When the young man first saw her, he was embarrassed by the tears on his face, and by how deeply he had sunk into the marsh mud. He struggled for quite some time to free himself, but the mud clung to his legs with invisible hands, for the marsh swites (mud creatures that pull innocent animals and people down into deep marsh mud), were attracted to his struggle, and were trying with all their might to pull him down into the land of the marsh dogs that lived underneath the murky lake.
Soon he was drenched in sweat, and was about to give up when he felt the white mountain lioness tugging him out. But when he looked around to thank her, he found that she was gone. She had fled into the nearby forest, faster than one of the Beaulani.
The young man, forlorn, wandered aimlessly in the woods until evening. He slept under a giant birch. During the chilly night he kept wishing for the comfort of his harp, and the friendly voice of his little calico friend. That night he dreamt of the most feminine woman inall the world, the Mother Blessing. Her eyes, which were the same as those of the white lioness, were full of joy and sorrow mixed. In his dream, she told him all about the willow maid's love, but upon waking he could not recall her wisdom or much about the dream except her face. He knew that for the rest of his life he would never forget her.

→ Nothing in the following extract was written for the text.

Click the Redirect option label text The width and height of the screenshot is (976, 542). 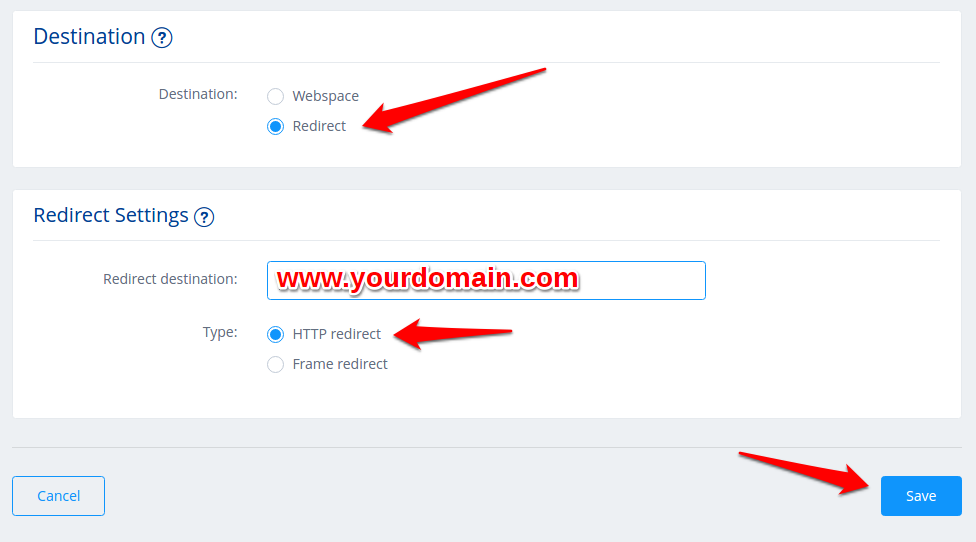319,126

The willow maid spent her day weeping too. She did not understand how such lovely sounds could come from the fingers of such an ugly creature. She had always thought of beauty and ugliness as opposing forces. How was it possible for beauty and ugliness to live so forcefully in one body? And how was it that such beautiful hands were directed by such ugliness? These, and many other questions belittled her thoughts all day.
She spent most of her night watching the stars; she had not no spirit for frolicking in the woods. But then after the constellations of the seven swans rose in the east she finally slipped out of her tree, and went to visit her sister the river nymph.

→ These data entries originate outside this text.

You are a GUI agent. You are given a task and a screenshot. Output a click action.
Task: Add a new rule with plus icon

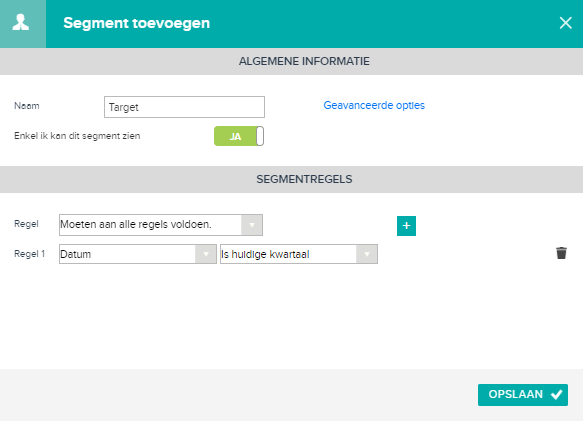click(406, 226)
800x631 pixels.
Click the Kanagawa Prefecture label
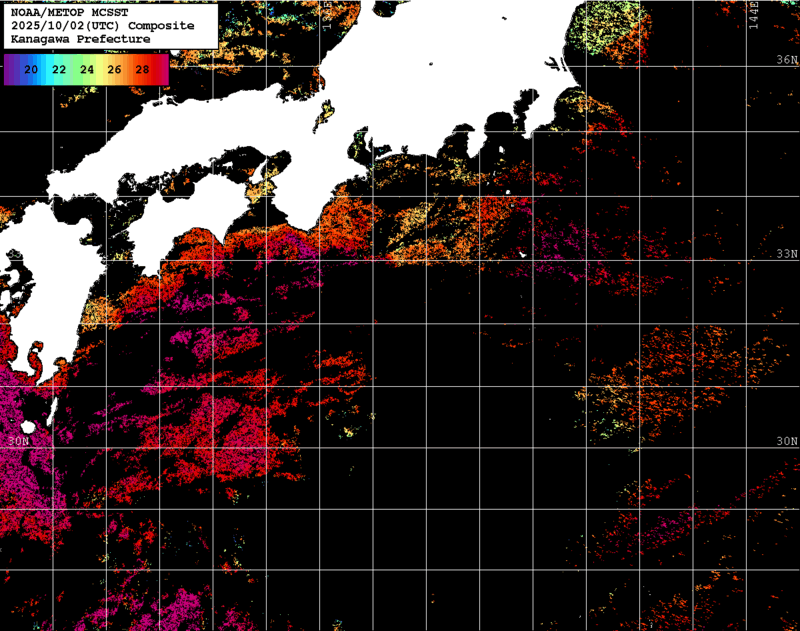[x=80, y=39]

She found her sister by the Pool of Ripple Wand, playing with an otter. "Have you any advise for me sister, concerning love?" asked the willow maid, after they had talked politely for a time about rivers and woods, and paths that lead to the river.
"No," said the river nymph, "but I do have some pearls for you. I gathered them from the waters near the lute reeds that grow on the old father's side of the river, where your secret admirer often peers at your beauty as you sleep.
She had many admirers, so at first she was disappointed that her sister would not speak openly to her, but when she looked into the pearls, she smiled to herself, for in each pearl was the image of a tan colored horse, magically locked inside its perfect roundness. And the eyes of this horse were the same eyes she had seen in the face of the ugly harpist.
With glistening tears the willow maid thanked her sister for the gift, and gave her seven special leaves, which the water nymph used to break the spell holding a man in otter form.
"Dear lady, I beg you, change me into a golden lion instead," said the wood carver.
"But don't you want revenge?" asked the lady with a bemused smile.
"No," he said, "the young mand does not know it yet, but I am his brother. He will have need of me before the day is through, yet he will not know that it is me who helps him. I tell you, that despite his anger and self pity, he is a good man. He does not yet know how good.